Wednesday, September 21, 2011



The Green jobs initiative

I've spent the morning reading through the Greens' "Green jobs initiative" [PDF]. The short version is that the Greens are promising to "create 100,000 new green jobs through business incentives and government leadership", specifically through increased investment, building a clean energy sector, and increased support for a green economy. But when you look at it, its not really about jobs at all; rather its about greening our economy, with jobs as a byproduct. Political marketing means that that byproduct is being highlighted, in a way which is at times outright deceitful.

The bulk of the policy is about "big picture" economic issues. Ending ETS subsidies. Water pricing. A capital gains tax. Increased R&D funding. These things don't directly create jobs in the short-term. But they move our economy onto a more sustainable basis, and force innovation on the sclerotic private sector, making us more secure in the long-term. Sadly, such long-term thinking is difficult to sell, and doesn't have an easy marketing tagline, so these policies aren't highlighted. Instead, the focus is on immediate, short-term stuff. But even then, jobs are really a byproduct.

Take home insulation, for example. This is a Good Idea, and one which produces a 300% return on investment through reduced health costs and lower power bills. Its worth doing for that alone. Likewise new state houses - we have a shortage, particularly in Christchurch now, and the ones we have are old and inefficient. Building new ones is an investment in a long-term capital asset which sets standards for the wider building sector and raises the average energy efficiency of the housing stock. Or a paid "conservation corps" to clean rivers and streams - we want clean rivers, which means we need people to clean them. Like the other cases, its something worth doing anyway (even if in this case the benefits are financially unquantifiable). The fact that it creates jobs is being used to sell the idea to people who aren't necessarily convinced by the benefits.

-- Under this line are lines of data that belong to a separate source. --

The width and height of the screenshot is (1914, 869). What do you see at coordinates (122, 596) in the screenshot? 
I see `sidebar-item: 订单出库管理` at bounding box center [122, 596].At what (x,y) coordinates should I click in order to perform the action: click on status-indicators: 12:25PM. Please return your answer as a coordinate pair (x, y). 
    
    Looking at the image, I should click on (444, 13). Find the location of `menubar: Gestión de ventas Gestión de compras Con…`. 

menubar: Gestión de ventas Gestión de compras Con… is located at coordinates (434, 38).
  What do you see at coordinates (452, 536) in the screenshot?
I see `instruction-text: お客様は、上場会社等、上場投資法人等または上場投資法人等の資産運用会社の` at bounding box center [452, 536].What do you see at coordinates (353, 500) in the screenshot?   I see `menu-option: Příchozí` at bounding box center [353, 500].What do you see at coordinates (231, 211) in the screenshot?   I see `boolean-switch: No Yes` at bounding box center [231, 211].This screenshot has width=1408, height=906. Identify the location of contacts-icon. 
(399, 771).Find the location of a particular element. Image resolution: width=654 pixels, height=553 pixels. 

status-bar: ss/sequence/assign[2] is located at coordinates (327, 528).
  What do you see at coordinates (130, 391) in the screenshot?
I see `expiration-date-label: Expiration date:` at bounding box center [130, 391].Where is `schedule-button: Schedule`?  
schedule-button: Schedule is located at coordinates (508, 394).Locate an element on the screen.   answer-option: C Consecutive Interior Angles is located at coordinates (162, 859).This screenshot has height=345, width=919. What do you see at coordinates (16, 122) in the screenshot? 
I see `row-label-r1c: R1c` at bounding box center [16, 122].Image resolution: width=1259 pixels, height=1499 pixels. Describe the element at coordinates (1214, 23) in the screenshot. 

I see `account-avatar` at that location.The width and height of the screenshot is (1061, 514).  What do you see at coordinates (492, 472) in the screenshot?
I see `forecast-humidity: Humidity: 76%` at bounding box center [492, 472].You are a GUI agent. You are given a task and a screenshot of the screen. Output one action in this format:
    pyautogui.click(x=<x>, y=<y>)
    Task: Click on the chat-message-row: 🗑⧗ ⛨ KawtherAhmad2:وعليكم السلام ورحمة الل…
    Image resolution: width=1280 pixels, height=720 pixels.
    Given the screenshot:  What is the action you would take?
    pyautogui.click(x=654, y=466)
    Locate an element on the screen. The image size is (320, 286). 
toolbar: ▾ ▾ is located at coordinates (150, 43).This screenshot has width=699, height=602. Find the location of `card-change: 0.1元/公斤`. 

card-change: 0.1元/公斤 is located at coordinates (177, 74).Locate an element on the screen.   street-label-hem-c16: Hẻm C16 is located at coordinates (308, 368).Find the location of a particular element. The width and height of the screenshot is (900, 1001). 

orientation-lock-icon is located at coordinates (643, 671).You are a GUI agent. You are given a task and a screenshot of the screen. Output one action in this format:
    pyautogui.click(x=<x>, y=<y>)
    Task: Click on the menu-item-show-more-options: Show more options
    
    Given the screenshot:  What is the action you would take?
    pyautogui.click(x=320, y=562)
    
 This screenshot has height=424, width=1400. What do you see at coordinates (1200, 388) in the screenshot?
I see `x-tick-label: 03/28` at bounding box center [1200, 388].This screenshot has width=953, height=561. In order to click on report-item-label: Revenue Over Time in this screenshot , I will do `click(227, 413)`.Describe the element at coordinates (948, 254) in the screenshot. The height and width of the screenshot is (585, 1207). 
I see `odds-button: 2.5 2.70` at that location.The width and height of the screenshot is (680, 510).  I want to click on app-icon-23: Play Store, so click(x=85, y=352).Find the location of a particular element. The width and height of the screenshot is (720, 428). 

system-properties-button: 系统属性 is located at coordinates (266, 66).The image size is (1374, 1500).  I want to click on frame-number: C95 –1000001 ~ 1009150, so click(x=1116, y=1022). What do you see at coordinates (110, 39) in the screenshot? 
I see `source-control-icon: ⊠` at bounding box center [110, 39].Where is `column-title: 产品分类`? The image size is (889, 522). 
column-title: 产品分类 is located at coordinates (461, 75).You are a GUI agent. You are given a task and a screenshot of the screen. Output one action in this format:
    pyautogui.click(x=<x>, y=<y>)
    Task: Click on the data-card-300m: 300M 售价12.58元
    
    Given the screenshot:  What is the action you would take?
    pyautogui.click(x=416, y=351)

The "big idea" in the policy is government support, through our energy SOEs, for a major new renewable energy industry:

The clean energy sector is booming internationally. Currently, renewables supply only 15% of the world’s primary energy demands but its share is growing rapidly. The global renewable energy market grew by 6.8% in 2010 alone to reach a value of $389 billion. It is forecast to reach an annual value of $590–$800 billion by 2015. By securing just 1% of this market, we’d create a $6–8 billion new export industry here at home, creating 59,000–81,000 new jobs.
Which is a nice dream, and something we should aim for. Our economy is not very diverse (basically, we export butter and bungee jumping), and if it is to grow we need to start doing other things. Exporting wind turbines, geothermal technology, and smartmeters, and the technology, services and IP related to these is a good idea, and something that potentially fits well with what we already do. But a $6 - 8 billion export sector is enormous - bigger than meat; it would be our third-largest export industry after tourism and dairy. And that's not something that's going to happen overnight. Its a good idea, its something we need to do, and its something government needs to help with (after all, pretty obviously the market isn't going to do it if left to itself), it will benefit New Zealand in the long run. But pitching it as an immediate job-creation plan, and implicitly suggesting we'll have those jobs by 2015 (rather than in 20 years time) is deceitful and misleading.

This isn't just wrong, it is a mistake. Quite apart from raising questions of the Greens' honesty and integrity, one of their chief selling points, it undermines the policy itself. This is a perfectly good policy, and it can stand on its merits (hell, even MED agrees that we need active government intervention to build new export industries, up to and including direct investment in growth areas). Fudging things like this hands a gift to detractors, allowing them to dismiss it out of hand: "100,000 new jobs? Yeah, right".

So, a good policy, but very disappointing marketing around it. Deceit is not the green way, and if you use it to sell your policies, then people will start treating you as liars, just like all the rest.